Established in 1959, the CBN has over the years become pivotal to Nigeria’s stable economic standing while also ensuring a robust financial system. On March 28, 2024, the CBN issued a circular notifying commercial, merchant, and non-interest banks of the reviewed minimum capital requirements.

This review comes at a point where the country aims to strengthen its financial sector, including other pivotal areas of its economy, with a bid to meet its projected $1 trillion gross domestic product economy by the 3rd quarter of 2030.

This post seeks to offer all there is to know about the CBN’s recapitalization of banks in Nigeria.

What’s New?

The CBN issued a circular instructing all commercial, non-interest, and merchant banks in Nigeria to increase their capital bases to the new quoted minimum standards. This comes at an almost twenty-five year break from 2005, which was the last time the CBN recapitalized the capital base of banks. 

The circular specifies varying capital bases for banks at the international, national, and regional levels. The increase is called the Banking Sector Recapitalization Programme by the CBN.



Old Minimum Capital (NGN/Billion)

New Minimum Capital (NGN/Billion)

Commercial Banks

  • International
  • National 
  • Regional
  • 50
  • 25
  • 10
  • 500
  • 200
  • 50

Non-Interest Banks

  • National
  • Regional
  • 10
  • 5
  • 20
  • 10

Merchant Banks




How Can Banks Raise New Capital?

The CBN posits that existing banks must meet the additional capital raising in a period of 24 months from the date of the issuance, which is likely to end on March 31, 2026. 

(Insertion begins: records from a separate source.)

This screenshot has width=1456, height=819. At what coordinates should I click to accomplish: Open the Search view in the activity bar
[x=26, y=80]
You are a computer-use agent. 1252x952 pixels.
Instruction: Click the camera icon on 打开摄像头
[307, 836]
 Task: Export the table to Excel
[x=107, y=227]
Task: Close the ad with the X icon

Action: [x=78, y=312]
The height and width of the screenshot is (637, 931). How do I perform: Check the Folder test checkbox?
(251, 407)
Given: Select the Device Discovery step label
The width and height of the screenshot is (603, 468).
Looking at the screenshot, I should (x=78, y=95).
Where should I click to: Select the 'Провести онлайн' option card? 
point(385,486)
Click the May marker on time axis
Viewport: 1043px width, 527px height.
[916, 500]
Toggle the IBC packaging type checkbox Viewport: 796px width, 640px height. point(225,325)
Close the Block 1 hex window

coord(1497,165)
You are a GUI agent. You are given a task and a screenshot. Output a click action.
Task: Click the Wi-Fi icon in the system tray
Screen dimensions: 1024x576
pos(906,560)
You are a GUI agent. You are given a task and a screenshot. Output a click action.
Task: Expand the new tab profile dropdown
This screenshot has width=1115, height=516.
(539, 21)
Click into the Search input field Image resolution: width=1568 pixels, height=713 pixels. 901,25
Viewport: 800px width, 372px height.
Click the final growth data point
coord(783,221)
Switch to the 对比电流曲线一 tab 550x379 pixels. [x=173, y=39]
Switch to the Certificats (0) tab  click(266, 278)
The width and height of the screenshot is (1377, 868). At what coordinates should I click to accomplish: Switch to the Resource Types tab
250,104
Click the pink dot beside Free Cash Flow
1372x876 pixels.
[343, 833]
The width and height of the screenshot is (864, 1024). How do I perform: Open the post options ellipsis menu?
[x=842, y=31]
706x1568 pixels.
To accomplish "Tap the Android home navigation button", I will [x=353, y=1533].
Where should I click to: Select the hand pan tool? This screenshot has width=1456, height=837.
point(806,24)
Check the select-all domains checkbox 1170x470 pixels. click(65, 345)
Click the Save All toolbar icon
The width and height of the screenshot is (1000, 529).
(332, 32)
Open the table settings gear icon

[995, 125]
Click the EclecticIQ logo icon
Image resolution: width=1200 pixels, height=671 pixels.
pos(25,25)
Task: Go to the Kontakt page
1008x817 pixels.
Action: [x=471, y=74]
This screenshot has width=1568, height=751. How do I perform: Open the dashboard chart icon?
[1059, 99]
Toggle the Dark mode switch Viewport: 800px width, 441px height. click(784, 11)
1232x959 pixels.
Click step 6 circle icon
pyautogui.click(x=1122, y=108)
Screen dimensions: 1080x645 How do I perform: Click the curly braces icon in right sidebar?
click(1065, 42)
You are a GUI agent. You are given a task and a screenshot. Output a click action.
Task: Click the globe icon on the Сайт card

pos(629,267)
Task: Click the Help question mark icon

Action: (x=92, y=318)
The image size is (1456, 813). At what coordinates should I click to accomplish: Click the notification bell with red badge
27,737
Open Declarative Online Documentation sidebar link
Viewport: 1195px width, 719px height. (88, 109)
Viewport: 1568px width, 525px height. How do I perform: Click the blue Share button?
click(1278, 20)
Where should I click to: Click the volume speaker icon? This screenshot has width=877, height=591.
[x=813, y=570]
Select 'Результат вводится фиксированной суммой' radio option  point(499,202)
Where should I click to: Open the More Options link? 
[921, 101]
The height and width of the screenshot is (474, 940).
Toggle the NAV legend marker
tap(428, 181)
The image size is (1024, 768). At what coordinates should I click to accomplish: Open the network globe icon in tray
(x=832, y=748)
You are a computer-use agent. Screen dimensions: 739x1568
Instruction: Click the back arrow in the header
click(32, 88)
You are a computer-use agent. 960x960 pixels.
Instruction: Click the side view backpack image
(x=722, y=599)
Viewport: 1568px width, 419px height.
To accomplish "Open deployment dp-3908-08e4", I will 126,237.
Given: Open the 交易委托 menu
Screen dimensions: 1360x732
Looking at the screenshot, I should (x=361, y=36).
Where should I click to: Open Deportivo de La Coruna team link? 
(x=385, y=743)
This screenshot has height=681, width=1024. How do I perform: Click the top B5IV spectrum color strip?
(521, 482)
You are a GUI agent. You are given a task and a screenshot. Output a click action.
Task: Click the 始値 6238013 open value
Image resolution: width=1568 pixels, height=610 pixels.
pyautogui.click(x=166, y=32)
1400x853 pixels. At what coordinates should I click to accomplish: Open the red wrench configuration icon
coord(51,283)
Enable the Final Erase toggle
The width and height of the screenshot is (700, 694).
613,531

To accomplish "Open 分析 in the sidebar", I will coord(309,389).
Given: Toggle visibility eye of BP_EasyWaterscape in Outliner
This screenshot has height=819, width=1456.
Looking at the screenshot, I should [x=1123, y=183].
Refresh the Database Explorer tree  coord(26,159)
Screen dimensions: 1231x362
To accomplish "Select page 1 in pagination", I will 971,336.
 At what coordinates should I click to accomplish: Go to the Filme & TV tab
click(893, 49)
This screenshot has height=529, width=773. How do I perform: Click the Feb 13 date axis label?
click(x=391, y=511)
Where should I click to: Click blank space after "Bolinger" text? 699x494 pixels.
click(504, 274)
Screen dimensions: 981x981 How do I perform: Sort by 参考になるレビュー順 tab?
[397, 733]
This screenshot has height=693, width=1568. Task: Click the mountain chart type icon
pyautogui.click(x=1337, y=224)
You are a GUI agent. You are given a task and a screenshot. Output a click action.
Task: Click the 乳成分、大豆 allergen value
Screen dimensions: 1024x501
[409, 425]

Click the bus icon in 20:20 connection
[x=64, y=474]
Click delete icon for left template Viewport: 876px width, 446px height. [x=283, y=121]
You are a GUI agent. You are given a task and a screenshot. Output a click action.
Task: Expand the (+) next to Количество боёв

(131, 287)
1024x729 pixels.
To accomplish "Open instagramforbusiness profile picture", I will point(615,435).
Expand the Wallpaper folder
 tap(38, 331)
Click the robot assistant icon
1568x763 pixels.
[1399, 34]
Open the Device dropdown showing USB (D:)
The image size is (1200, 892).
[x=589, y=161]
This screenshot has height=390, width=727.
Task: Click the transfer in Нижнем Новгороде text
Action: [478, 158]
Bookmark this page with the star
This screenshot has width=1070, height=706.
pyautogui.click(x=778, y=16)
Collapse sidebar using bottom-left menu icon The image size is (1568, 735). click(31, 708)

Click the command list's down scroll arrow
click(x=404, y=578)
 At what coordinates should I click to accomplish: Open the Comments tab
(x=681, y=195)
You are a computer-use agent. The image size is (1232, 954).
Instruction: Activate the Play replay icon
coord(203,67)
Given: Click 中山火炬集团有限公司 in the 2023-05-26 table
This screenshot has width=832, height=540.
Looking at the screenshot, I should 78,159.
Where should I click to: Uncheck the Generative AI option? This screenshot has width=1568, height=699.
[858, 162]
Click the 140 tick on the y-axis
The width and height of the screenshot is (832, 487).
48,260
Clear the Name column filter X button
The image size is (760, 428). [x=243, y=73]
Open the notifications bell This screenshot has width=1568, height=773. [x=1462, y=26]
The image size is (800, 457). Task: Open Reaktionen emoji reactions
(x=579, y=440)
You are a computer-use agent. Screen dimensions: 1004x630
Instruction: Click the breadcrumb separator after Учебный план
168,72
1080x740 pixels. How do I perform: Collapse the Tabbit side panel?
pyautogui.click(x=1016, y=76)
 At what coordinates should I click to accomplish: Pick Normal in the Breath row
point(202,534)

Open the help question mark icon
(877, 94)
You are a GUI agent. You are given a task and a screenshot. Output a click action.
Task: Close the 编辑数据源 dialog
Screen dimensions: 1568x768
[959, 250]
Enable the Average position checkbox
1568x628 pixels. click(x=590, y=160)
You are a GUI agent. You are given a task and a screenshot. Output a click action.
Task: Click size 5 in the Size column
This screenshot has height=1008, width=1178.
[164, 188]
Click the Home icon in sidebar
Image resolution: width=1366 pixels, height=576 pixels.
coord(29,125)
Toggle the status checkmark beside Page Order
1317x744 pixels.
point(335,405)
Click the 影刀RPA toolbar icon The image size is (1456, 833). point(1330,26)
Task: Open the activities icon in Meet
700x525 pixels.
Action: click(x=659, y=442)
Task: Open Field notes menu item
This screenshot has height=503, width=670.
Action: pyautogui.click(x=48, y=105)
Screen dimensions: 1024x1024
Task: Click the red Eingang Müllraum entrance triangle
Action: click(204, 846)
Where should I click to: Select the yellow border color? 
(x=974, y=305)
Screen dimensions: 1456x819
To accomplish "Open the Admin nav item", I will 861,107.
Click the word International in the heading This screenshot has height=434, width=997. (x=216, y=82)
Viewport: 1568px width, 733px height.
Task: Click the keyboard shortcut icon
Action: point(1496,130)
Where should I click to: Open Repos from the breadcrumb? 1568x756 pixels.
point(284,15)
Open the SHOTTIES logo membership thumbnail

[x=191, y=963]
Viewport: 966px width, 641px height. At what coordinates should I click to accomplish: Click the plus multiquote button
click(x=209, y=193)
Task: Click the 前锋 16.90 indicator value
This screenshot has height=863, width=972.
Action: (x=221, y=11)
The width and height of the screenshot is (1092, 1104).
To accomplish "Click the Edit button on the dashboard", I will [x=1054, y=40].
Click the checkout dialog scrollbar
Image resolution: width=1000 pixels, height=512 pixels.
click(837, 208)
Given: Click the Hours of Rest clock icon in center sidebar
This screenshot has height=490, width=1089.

For Banks to meet this tight deadline for raising additional capital, the CBN suggests that Banks can either raise new capital through an offer for subscription, private placement, or a rights issue. 

In addition, Banks can also opt to merge with one or more other banks to meet additional capital requirements. Lastly, Banks can also downgrade or upgrade their authorization levels.

We shall take a closer look at these suggested capital-raising steps by the CBN while detailing the pros and cons they possess.

Offering new Shares

This is perhaps the most convenient way for banks to raise additional capital. The process starts with Banks increasing their share capital through the creation of additional shares using an ordinary resolution passed by the Shareholders of the company. 

Nonetheless, if the Bank is a public company (Plc), the Securities and Exchange Commission (SEC) must consent to the share capital increase. Once the share capital of the Bank can be increased, the bank can proceed with issuing the newly raised capital through a public offer, private placement, or rights issue. 

A public Offer entails the Bank calling on the general public to subscribe to its shares; this can be done through the stock exchange or other exchanges. Private Placements are a bit different from public offers; private placement entails the sale of shares to private persons sourced by and known to the company. 

Unlike the public offers, where the company calls on the general public, some of whom they do not know personally, to subscribe to the shares of the company. Rights issue occurs when the company sells new shares to the already existing shareholders of the company in line with their present shareholdings of the company’s shares.

Mergers and Acquisitions

Banks could opt to merge with other banks to boost their capital structure in line with the new CBN policy. As with offering new shares, the CBN must provide consent for the merger. The most recent acquisition in the Nigerian banking sector was the acquisition of Union Bank by Titan Bank.

Downgrade Authorization Levels

This is perhaps a last resort to the recapitalization process; if a bank fails in the first two options, it can then opt to downgrade.

Every bank is measured on specific grade levels known as authorizations; a bank could be either international, national, or regional. Depending on the authorization the bank possesses, the bank would have a higher capital requirement.

Banks can downgrade to a lower authorization to meet capital requirement demands by the CBN. For instance, an international authorization level bank can downgrade to a regional authorization level to meet the lower capital requirement needed later.